J. E. de Andrada, essa personagem com cheiro a colónia Bois du Portugal, ousou, enquanto lapidava o património emocional do pauvre J., atentar contra as minhas mais intimas cerimónias de leitura. Não que a obscura criatura, bolor de arquivo-morto da biblioteca nacional, o soubesse, pois tais criaturas apenas travam conhecimentos consigo mesmas e uma meia-dúzia de lacaios, pobres coitados ou oportunistas. Circulam sempre no mesmo pântano social, vulgarmente designado por elite portuguesa, onde a velha nobreza, bafienta, e tantas vezes bastarda, se espoja junto da gorda burguesia, dignitária dos mais altos pousos e aventais.
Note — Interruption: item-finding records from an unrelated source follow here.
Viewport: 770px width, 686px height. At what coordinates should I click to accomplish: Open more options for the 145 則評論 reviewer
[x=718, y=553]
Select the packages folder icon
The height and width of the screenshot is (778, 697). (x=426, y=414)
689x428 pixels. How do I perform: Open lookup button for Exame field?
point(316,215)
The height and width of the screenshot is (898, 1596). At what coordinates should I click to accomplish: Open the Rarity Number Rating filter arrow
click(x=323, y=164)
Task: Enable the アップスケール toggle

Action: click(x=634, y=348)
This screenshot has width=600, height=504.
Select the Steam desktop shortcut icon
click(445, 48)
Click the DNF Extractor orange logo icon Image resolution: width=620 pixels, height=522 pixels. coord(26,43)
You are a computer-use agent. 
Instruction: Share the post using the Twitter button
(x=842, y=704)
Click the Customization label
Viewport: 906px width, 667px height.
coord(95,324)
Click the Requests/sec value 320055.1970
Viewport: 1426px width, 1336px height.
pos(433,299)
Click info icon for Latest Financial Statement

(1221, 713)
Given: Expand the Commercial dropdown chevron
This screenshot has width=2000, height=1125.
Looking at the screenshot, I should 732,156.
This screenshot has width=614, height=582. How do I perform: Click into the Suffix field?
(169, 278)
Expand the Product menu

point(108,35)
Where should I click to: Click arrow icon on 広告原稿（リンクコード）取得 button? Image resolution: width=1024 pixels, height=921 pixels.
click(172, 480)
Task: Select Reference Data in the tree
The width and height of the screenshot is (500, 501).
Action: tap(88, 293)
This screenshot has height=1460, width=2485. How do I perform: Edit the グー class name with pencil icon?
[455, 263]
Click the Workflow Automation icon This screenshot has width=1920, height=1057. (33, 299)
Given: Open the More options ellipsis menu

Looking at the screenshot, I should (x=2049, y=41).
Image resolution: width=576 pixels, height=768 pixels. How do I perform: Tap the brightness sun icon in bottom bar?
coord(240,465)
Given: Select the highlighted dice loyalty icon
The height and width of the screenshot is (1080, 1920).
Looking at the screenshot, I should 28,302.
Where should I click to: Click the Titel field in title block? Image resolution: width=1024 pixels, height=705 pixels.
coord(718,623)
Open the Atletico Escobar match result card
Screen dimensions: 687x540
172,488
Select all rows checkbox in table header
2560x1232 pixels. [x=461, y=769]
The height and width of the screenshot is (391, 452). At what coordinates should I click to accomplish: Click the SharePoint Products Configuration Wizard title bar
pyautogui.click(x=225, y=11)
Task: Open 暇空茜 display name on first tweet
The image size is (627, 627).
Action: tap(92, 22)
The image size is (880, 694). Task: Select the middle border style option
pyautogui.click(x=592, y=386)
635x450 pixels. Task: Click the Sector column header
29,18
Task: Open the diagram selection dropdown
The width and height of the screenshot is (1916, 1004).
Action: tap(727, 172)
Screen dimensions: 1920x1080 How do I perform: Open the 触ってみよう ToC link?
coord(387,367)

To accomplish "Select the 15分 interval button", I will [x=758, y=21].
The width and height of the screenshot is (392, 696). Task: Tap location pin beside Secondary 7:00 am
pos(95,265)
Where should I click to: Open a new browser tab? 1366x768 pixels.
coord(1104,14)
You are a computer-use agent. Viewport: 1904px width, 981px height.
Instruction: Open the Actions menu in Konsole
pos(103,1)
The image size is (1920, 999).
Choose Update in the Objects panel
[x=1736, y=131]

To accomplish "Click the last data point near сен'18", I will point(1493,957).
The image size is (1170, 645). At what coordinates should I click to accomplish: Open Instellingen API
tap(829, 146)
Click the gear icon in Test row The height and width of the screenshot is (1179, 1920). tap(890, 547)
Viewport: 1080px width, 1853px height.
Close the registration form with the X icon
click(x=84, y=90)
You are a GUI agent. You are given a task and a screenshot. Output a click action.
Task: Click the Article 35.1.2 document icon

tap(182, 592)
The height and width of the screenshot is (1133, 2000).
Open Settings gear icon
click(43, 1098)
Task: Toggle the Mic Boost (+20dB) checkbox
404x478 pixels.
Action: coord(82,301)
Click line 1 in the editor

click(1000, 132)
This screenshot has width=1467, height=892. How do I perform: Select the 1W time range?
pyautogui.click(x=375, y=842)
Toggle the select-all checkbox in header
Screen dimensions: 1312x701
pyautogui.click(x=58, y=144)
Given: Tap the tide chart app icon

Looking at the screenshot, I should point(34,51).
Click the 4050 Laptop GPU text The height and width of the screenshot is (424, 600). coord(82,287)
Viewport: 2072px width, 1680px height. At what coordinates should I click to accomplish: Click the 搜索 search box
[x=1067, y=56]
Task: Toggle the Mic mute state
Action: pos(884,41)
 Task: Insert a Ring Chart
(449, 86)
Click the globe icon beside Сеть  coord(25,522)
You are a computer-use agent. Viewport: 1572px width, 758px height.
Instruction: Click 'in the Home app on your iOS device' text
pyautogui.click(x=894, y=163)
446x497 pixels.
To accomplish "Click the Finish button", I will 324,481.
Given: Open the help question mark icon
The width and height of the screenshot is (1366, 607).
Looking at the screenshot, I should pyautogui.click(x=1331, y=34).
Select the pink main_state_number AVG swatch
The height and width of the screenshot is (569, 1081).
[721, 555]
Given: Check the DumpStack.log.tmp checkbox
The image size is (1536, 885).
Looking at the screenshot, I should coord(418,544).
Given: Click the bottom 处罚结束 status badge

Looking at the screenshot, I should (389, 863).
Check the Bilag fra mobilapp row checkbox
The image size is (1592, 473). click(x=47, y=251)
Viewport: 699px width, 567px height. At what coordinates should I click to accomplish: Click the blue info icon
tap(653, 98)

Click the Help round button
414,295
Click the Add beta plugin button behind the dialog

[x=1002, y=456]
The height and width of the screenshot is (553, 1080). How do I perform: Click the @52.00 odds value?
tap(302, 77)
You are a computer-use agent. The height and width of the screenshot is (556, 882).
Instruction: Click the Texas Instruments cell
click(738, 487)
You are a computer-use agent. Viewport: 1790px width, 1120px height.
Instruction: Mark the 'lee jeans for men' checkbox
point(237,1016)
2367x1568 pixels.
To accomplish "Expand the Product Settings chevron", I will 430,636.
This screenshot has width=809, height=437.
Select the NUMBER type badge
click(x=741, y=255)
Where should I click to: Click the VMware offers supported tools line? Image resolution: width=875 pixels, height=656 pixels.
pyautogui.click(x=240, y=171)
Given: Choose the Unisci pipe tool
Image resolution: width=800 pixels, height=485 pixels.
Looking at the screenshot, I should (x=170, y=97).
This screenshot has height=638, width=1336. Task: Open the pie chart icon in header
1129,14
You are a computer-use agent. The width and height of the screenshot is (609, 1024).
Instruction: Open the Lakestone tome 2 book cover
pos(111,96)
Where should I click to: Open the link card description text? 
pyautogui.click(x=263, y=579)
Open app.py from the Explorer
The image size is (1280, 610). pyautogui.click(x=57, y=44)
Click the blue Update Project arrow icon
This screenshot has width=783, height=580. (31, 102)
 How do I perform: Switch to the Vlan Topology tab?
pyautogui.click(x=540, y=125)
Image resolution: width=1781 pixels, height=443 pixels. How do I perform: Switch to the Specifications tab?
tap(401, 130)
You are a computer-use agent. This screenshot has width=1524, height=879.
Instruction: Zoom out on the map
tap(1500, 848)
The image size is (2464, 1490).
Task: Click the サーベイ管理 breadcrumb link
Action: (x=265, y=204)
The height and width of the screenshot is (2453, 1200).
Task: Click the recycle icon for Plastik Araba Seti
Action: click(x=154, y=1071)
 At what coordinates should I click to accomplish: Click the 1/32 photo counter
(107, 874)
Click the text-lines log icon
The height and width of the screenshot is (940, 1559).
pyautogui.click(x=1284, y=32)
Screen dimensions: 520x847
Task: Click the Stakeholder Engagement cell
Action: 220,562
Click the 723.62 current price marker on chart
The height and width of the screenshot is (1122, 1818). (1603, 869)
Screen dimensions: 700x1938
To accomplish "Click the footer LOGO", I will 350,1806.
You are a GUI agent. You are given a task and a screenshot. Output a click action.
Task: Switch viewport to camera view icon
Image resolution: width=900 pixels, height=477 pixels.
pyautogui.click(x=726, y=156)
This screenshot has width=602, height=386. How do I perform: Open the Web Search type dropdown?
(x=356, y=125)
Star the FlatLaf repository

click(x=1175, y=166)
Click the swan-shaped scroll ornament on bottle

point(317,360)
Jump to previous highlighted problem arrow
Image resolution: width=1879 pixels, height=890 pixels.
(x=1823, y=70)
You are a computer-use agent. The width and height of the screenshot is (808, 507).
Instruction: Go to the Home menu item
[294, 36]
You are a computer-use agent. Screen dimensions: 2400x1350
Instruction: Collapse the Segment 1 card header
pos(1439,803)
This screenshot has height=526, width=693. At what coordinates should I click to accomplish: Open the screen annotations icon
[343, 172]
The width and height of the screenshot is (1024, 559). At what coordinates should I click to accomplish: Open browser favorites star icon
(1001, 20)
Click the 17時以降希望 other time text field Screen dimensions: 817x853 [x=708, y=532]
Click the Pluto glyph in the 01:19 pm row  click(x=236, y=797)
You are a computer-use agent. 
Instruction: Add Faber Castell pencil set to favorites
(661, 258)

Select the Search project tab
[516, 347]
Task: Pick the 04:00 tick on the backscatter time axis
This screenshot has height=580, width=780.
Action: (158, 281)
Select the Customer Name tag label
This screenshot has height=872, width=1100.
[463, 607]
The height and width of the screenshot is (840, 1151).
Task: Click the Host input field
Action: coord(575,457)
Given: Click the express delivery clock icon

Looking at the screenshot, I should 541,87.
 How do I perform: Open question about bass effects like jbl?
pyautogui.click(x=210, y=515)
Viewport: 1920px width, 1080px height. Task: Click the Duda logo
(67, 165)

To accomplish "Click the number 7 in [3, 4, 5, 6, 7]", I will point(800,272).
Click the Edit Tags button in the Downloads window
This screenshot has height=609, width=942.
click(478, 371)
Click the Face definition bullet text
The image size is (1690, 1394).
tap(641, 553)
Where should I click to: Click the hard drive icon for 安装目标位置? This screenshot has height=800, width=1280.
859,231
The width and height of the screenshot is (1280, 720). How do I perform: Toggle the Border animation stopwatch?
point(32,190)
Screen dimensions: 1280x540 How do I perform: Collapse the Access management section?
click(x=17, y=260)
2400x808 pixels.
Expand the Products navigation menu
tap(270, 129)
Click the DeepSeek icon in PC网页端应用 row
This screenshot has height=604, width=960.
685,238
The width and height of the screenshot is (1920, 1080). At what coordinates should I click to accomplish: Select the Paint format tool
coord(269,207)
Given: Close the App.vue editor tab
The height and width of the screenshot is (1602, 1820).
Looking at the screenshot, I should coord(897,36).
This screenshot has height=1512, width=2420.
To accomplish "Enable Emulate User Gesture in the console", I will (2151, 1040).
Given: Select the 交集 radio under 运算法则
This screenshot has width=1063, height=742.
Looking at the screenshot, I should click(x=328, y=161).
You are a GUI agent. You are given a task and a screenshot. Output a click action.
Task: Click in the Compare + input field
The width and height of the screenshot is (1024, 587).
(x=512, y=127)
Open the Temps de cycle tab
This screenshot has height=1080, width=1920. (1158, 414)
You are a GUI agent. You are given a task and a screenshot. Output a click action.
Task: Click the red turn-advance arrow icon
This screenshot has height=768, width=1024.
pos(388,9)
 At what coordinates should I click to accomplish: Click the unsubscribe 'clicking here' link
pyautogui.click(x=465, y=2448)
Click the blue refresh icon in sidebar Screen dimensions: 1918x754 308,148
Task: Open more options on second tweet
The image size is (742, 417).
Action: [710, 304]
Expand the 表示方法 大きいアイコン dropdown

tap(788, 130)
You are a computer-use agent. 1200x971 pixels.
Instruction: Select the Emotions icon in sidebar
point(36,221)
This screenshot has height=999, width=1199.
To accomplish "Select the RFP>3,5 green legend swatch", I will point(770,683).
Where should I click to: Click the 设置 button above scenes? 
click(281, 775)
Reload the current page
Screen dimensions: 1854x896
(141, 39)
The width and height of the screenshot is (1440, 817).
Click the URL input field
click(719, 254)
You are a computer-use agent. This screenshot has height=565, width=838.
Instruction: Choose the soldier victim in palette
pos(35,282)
Ora J. E. de Andrada, num desses colóquios unipessoais, de que os intelectuais, outrora exilados em terras de Sua Majestade, tanto apreciam, achincalhando, como é de seu costume, o pauvre J. ,

- que, se estivesse na novela das nove, já teria fugido, casado, copulado três filhos, largado, arrependido, voltado, amado, desaparecido, talvez assassinado (ah! o horror de não saber!), reaparecido, em coma, etc, etc, etc... com a doce Orchidée, ao invés de fustigar as falanges, como se fosse um miúdo no recreio -,

             decidiu condenar alguns dos mais belos hábitos de leitura das gentes, que, ao contrário dessa anta, múmia disfarçada em tecidos de lã de alpaca, lêem um livro com a mesma vontade com que tomam um corpo amado, contemplando, cheirando, tacteando o papel sob o dedo húmido, dobrando o canto da folha como quem desliza sobre a pérola mais perfeita do mundo, ou forjando, a jactos de tinta, a certeza da lembrança eterna.

Experimentasse o Magnificente Professor Doutor J. E. de Andrada passar os dedos pelas folhas pálidas da sua bela Orchidée e dobrar-lhe os cantos de quando em vez, e não lhe sobejaria tempo para o parlapatório, declamando ignóbeis infâmias sobre o que, claramente, desconhece.